L’acquacoltura praticata nella grande maggioranza dei casi è identificabile nel sistema qui illustrato. Essa presenta numerose problematiche:

  1. alimentazione insostenibile la maggior parte dei pesci allevati sono carnivori pertanto vengono nutriti con mangimi costituiti da pescato di piccola taglia come alici, sardine, sgombri ecc. insomma si pesca pesce perfettamente adatto al consumo umano (anzi, il più salubre) per nutrire altro pesce di qualità nutrizionali e organolettiche inferiori.
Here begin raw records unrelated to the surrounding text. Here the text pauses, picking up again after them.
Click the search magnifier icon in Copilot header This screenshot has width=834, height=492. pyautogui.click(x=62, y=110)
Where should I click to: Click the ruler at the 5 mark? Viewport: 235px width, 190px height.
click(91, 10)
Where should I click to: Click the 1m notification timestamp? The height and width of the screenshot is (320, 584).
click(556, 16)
Questo genere di alimentazione è insostenibile dal momento che sono necessari diversi kg di mangime (quindi di pesce pescato) per ottenere 1 kg di prodotto; nel caso del salmone il rapporto è 4 a 1.

  2. Dispersione di farmaci nell’ambiente: se un esemplare del sistema si ammala verranno automaticamente contagiati anche tutti gli altri animali a causa del sovraffollamento cui sono costretti; ciò implica che debbano essere tutti curati attraverso somministrazione indiscriminata di farmaci. In un sistema aperto i farmaci fuoriescono dalle reti e si diffondono anche nell’ambiente circostante.
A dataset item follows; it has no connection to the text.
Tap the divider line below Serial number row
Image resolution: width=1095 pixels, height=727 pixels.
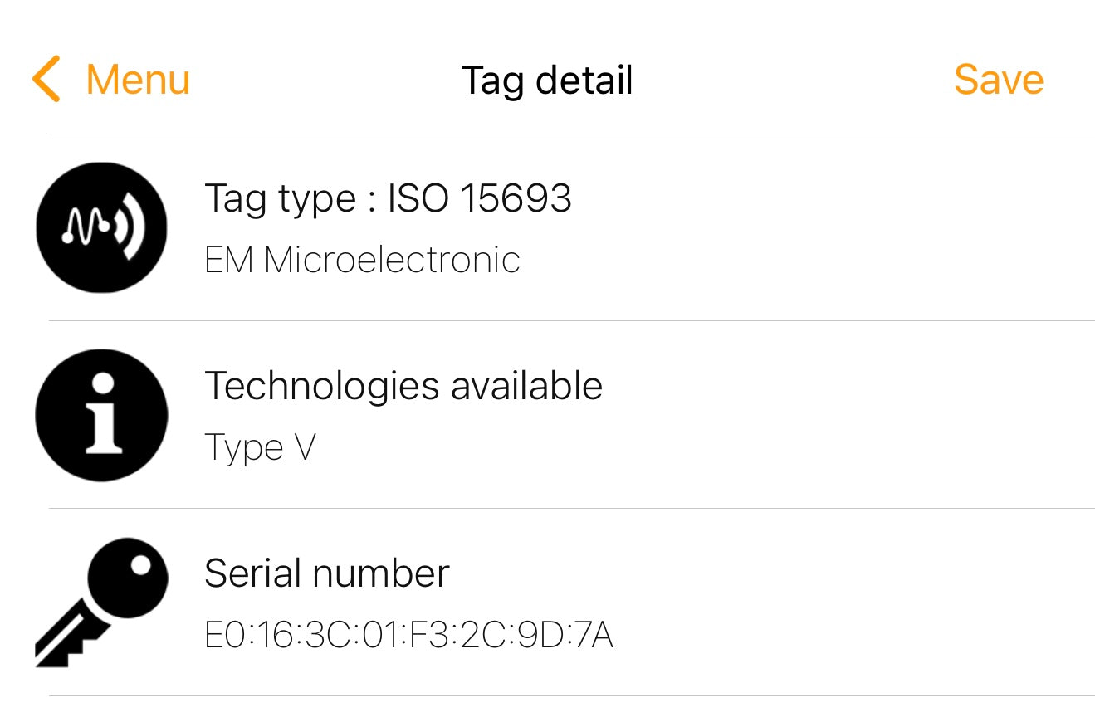tap(571, 695)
  3. Antibiotico-resistenza e sviluppo di nuovi patogeni: l’impiego di antibiotici in acquacoltura è enorme ed indiscriminato ciò favorisce lo sviluppo di microrganismi resistenti ai farmaci; il sovraffollamento favorisce diffusione di patogeni, più questi proliferano più sviluppano mutazioni e diventano pericolosi.

  4. Dispersione delle deiezioni nell’ambiente: una popolazione di animali enorme che vive in uno spazio ristretto produce una quantità di escrementi enorme, intuibile. Le deiezioni precipitano al di sotto delle reti tappezzando il fondale marino ed alterando in maniera irrimediabile l’ecosistema. L’aumento della quantità di azoto nell’ambiente causa il fenomeno dell’eutrofizzazione: proliferazione di alghe microscopiche e batteri che comporta un aumento del consumo globale di ossigeno provocando la morte dei pesci e della biodiversità.

  5. Fuga di specie alloctone: talvolta i pesci di allevamento riescono a fuggire dalle reti e fuggire in mare aperto; la fuga di specie estranee ad un dato ecosistema potrebbe rompere l’armonia dello stesso causando, ad esempio, l’affermarsi di specie invasive.

  6. Maltrattamento degli animali: il sovraffollamento e la vita monotona, priva di stimoli, causano negli animali fenomeni di aggressività reciproca;

Per approfondire


La qualità che se ne va

Lo scopo dell’allevamento intensivo è generare profitto, quanto più possibile.

Per massimizzare la resa bisogna massimizzare la produzione che significa generare la maggior quantità di prodotto vendibile nel minor tempo possibile.


Come? Molto semplice, nutrendo gli individui fino a renderli obesi.

Tanto sul mercato non si vende grasso e muscolo separatamente ma tutto fa brodo o meglio, tutto fa peso.


Il pesce che generalmente viene venduto come allevato, arriva solitamente da acquacoltura intensiva. I maggiori produttori di orate e branzini sono (dati 2015):

  • Grecia (94120 tonnellate)

  • Turchia (74910 tonnellate)

  • Spagna (35870 tonnellate)

  • Italia (12120 tonnellate)


In natura un’orata impiega circa 28 mesi per giungere ad una taglia di 400 g

Si tratta di un pesce carnivoro che si nutre esclusivamente di altri pesci, assume quindi un quantitativo di grassi abbastanza limitato.

In acquacoltura intensiva ne bastano 14, la metà.

I mangimi utilizzati forniscono un apporto di grassi variabile da 12 a 30 g su 100 g di prodotto in base alla natura dell’allevamento e alla fase.